To exercise your legal rights, you can contact us in the most convenient way for you using the contact information provided above under 2.

In the event of contacting us, your provided contact data (e.g., name, address, email address, phone number, and the contents of your message) will be stored and processed by us to answer your question. The processing is based on our legitimate interest pursuant to Article 6(1)(f) EU GDPR. Our legitimate interest is to provide you with satisfactory customer service and clarify the questions raised. We delete the data collected in this context after it is no longer required or – in the case of legal retention periods – restrict the processing. If you want to provide us with feedback and suggestions for improvement, you can reach us in the app settings under the menu item ‚Contact / Help.‘

9. Additional Information and Tips on Data Privacy and Security

9.1 Security of Your Data

We use appropriate technical and organizational security measures to protect your data against accidental or intentional manipulation, partial or complete loss, destruction, or unauthorized access by third parties, taking into account the state of the art, implementation costs, and the nature, scope, context, and purposes of processing, as well as the existing risks of a data breach (including its likelihood and impact) for the data subject. Our security measures are continually improved in line with technological developments. We will be happy to provide you with more information on this upon request. Please contact our data protection officers for this (see 2).
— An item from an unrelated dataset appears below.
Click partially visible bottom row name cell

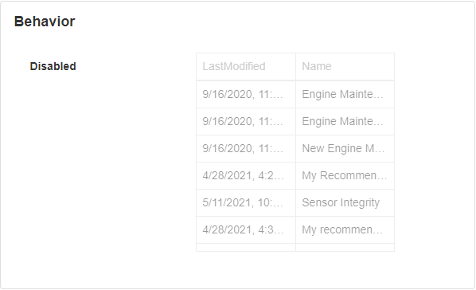345,247
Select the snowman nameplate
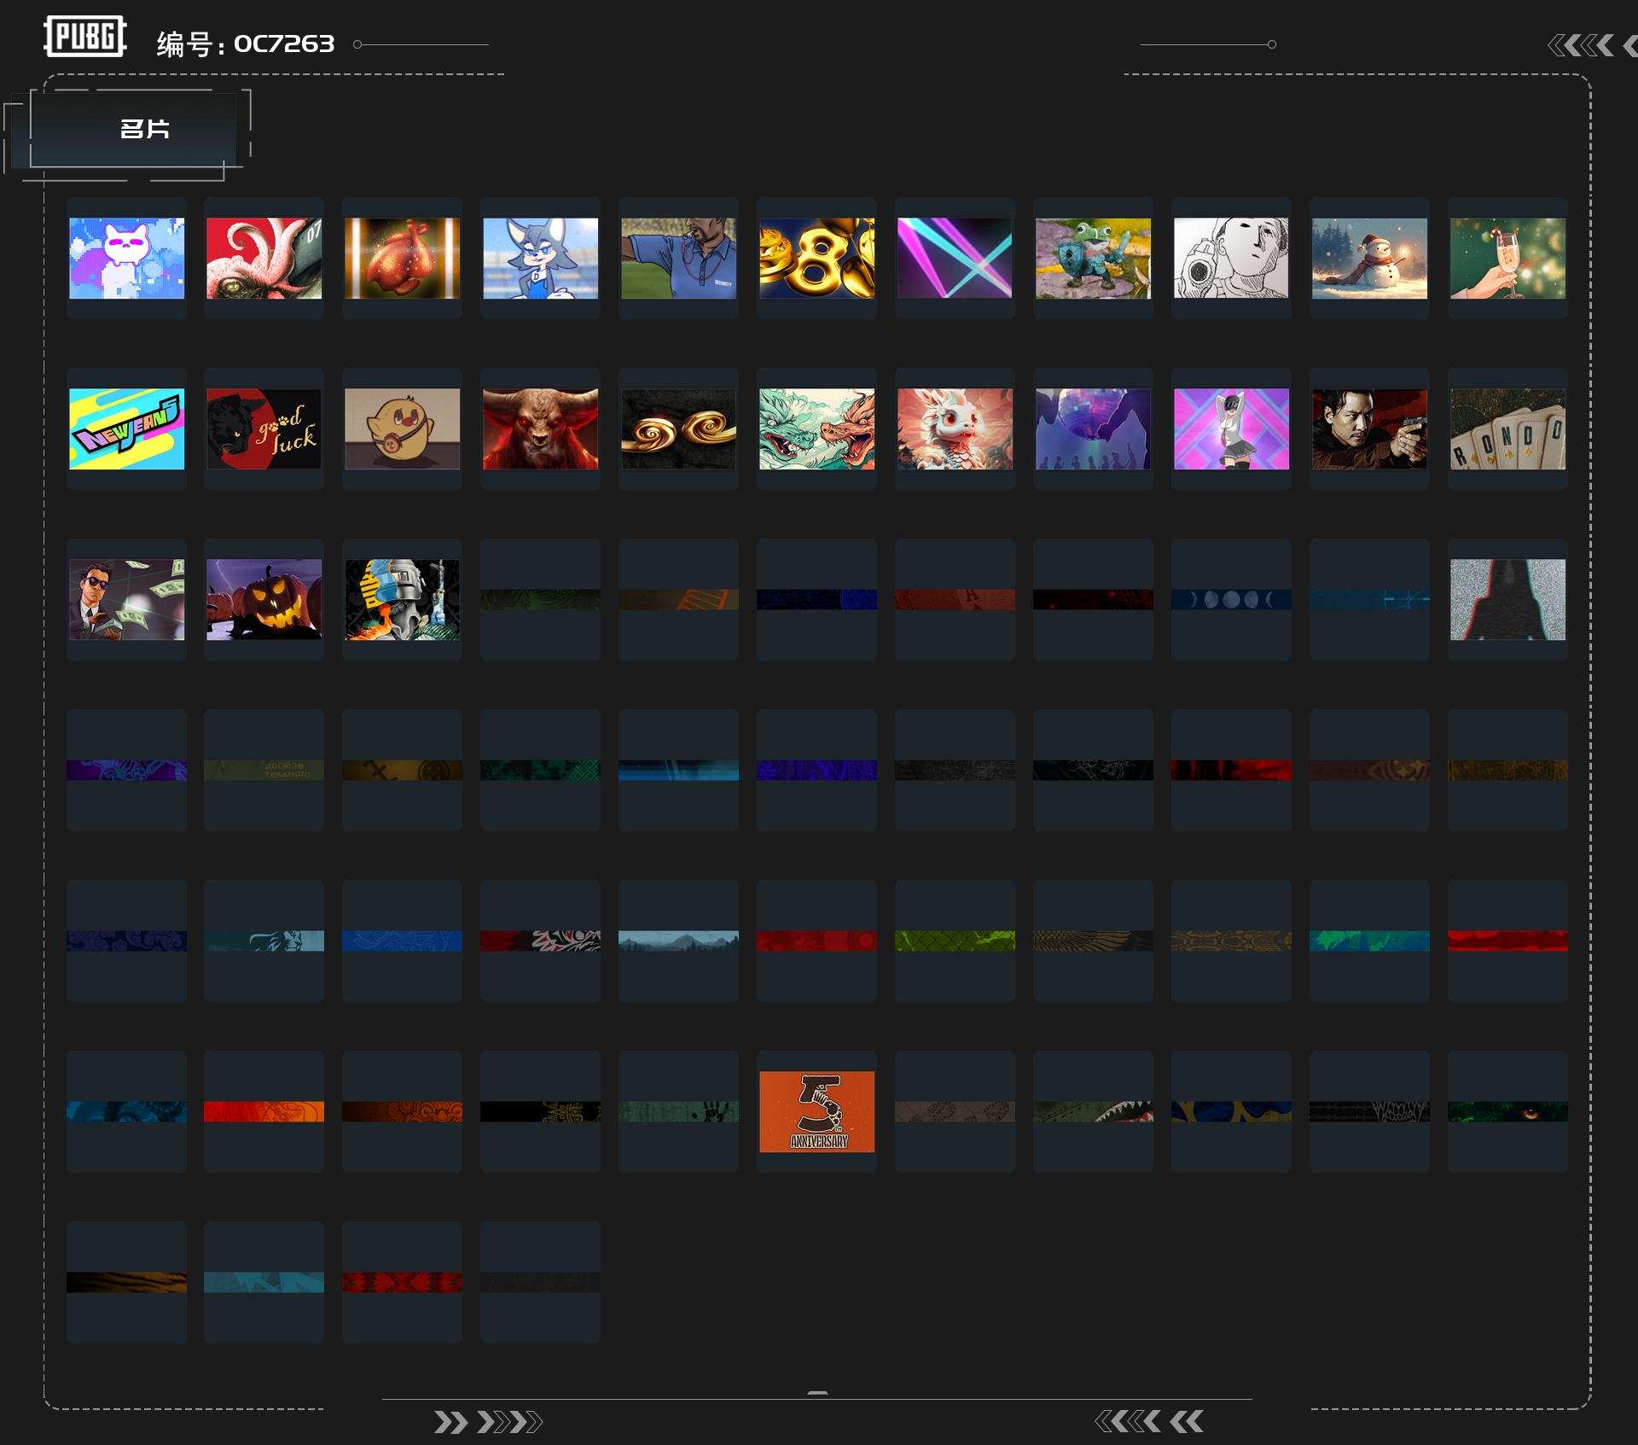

To protect the security of your data during transmission, we encrypt your data with Secure Sockets Layer (SSL).

9.2 Data Misuse

Please note that we cannot rule out third-party misuse, such as in the case of smartphone theft. Therefore, we recommend:

  • Securing your smartphone, for example, with a code lock.
  • As a user, you are responsible for safeguarding your end device against misuse, malware, etc. This includes, in particular, securing access data in accordance with the state of the art, possibly by using the PIN locks of the end device and/or by securing the entered data beyond that. We recommend that you adequately protect against malware („viruses“), for example, by purchasing antivirus software, and keep your device’s operating system constantly up to date (updates and patches).
  • If you notice any misuse of your data, please notify us immediately.

9.3 Deletion of Your Data

You can delete your personal data at any time by deleting your profile in the settings. Excluded from this are chat messages and all information about triggered emergency calls. Chat messages are stored for 30 days after being sent and are then automatically deleted, while information about triggered emergency calls is deleted immediately after evaluation for statistical purposes. After uninstallation, only your publicly visible profile data (3.2) and filter settings and Trustscore) (including all parameters) are saved. However, this information cannot be used to identify individuals.